Sultan Amir Tarar, a.k.a. Colonel Imam, was kidnapped by militants last spring along with another former Pakistani agent and a British journalist. Tarar was considered the architect behind the Taliban's rise in Afghanistan.

January 25, 2011|By Alex Rodriguez, Los Angeles Times

Reporting from Islamabad, Pakistan — A retired Pakistani intelligence agent regarded as an architect behind the rise of the Taliban in Afghanistan died after being held hostage by militants for 10 months, though officials in northwestern Pakistan said they had yet to determine whether his captors killed him or he died of natural causes.

Sultan Amir Tarar, known throughout Pakistan as Colonel Imam, was kidnapped by militants last spring along with another former Pakistani spy, Khalid Khawaja, and a British television journalist. The hostage-takers killed Khawaja in April and later released the journalist.

Tariq Hayat Khan, a top administrative official for Pakistan's tribal area, said Tarar died while in the custody of militants, but added that authorities had yet to confirm how he died. Some Pakistani media reported that Tarar was executed, and other news accounts said he died of a heart attack.

The fact that someone instrumental in the Taliban's evolution would himself become a kidnap victim illustrated how a new, younger generation of militants operating out of the largely lawless tribal areas along the Afghan border isn't influenced by the bonds Pakistan's intelligence community nurtured with Taliban militants in years past.

After undergoing Special Forces training at Ft. Bragg, N.C., in the mid-1970s, Tarar played an instrumental role in the struggle of Afghan mujahedin against Soviet occupation in the 1980s, working closely with the CIA to help train and support militant fighters. Once the Soviets were forced out, Tarar helped guide Taliban insurgents as they assumed power in Afghanistan, and continued to maintain strong ties with Taliban leaders, particularly the insurgent group's supreme chief, Mullah Mohammed Omar.

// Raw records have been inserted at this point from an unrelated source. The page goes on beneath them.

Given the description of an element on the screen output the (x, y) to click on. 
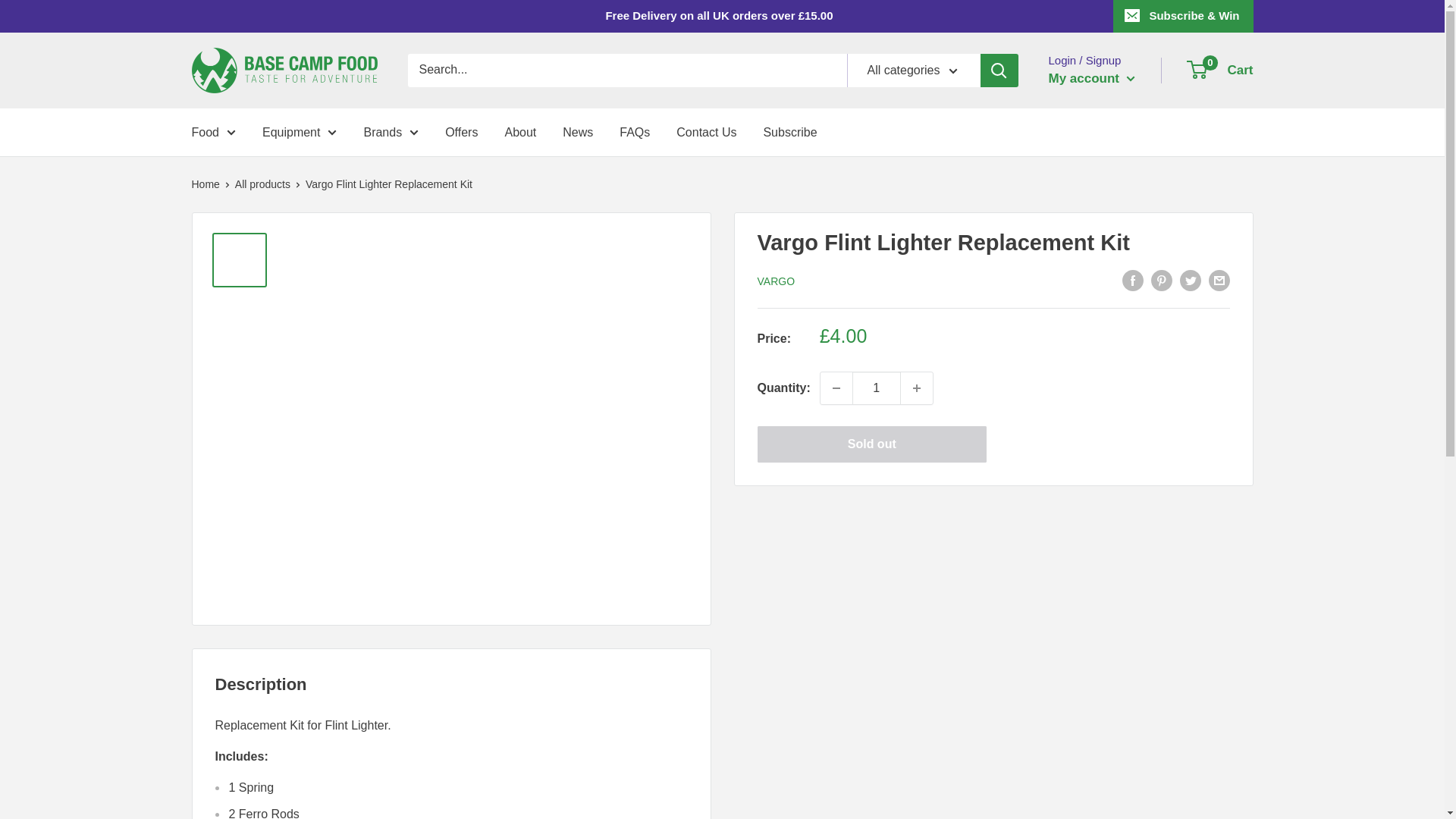
1 (876, 388)
Increase quantity by 1 (917, 388)
Decrease quantity by 1 (836, 388)
Given the description of an element on the screen output the (x, y) to click on. 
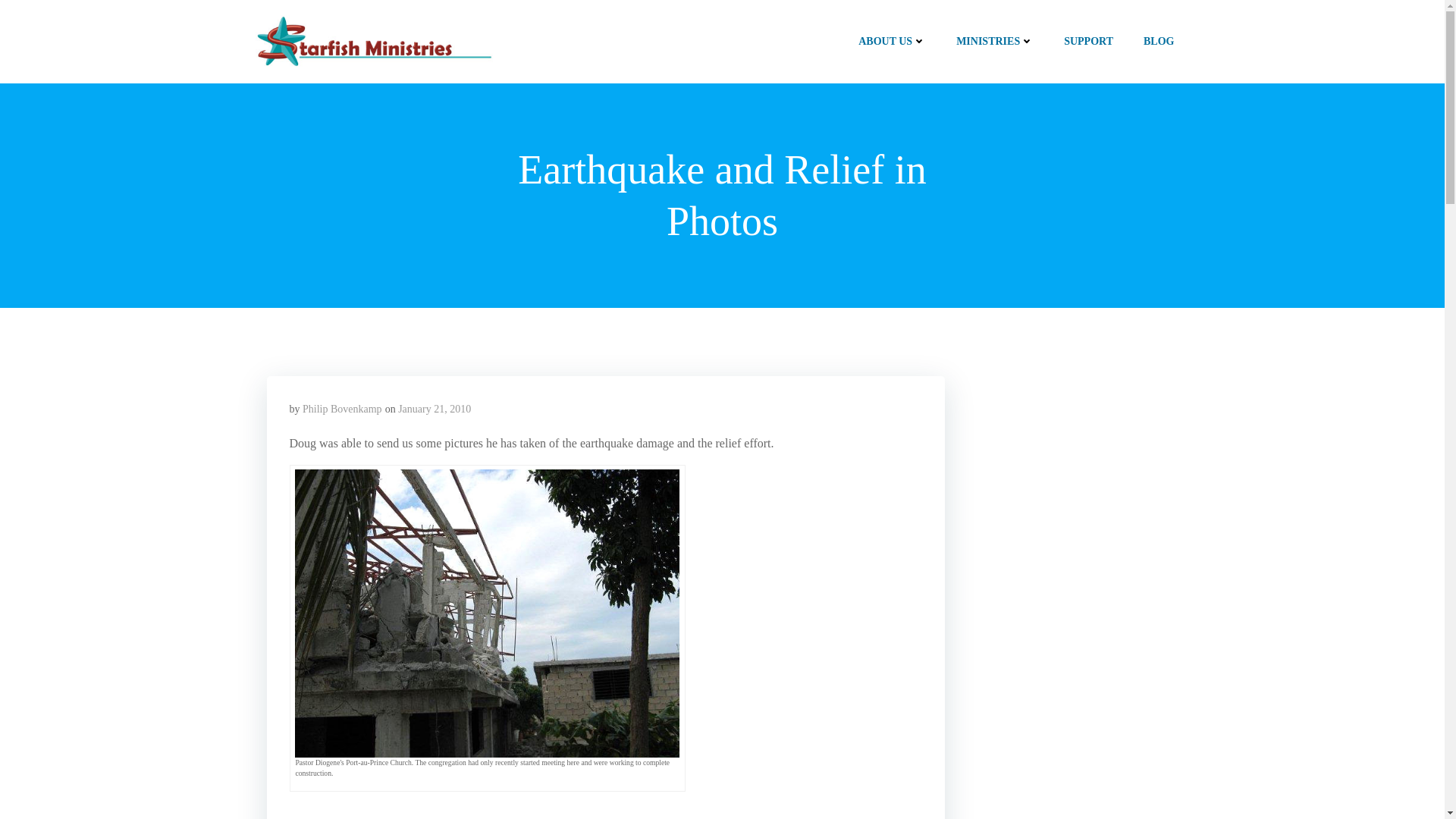
MINISTRIES (994, 41)
Colibri (881, 773)
January 21, 2010 (433, 408)
BLOG (1157, 41)
ABOUT US (892, 41)
church (486, 613)
Philip Bovenkamp (341, 408)
SUPPORT (1088, 41)
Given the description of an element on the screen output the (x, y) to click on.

Western analysts and observers have often accused Tarar of continuing to support Taliban insurgents in the years following the Sept. 11, 2001, attacks in the United States, though Tarar always denied the claims.

"What can I give them?" he told Time magazine in an interview in 2008. "They are much beyond my training. I think they would teach me."

The militant organization that claimed responsibility for the abduction of Tarar, Khawaja and British journalist Asad Qureshi called itself the Asian Tigers, a group of Punjabi militants that experts say exemplified the new wave of militants in North Waziristan, the tribal region the three men were visiting when they were kidnapped. According to Pakistani media reports, Tarar and Khawaja were acting as guides for Qureshi, who was making a documentary about militancy in the tribal areas.

In April, Khawaja's body was found along a road in North Waziristan with bullet wounds to his head and chest. Qureshi was freed in September.

In exchange for Tarar's release, militants had been demanding that the Pakistani government free two Taliban leaders in custody, as well as other militants being held in connection with terrorist attacks on Pakistan's army headquarters in 2009 and on a mosque in Rawalpindi later that year.

The Associated Press quoted Pakistani authorities as saying Tarar's captors were demanding $200,000 in exchange for the release of his body.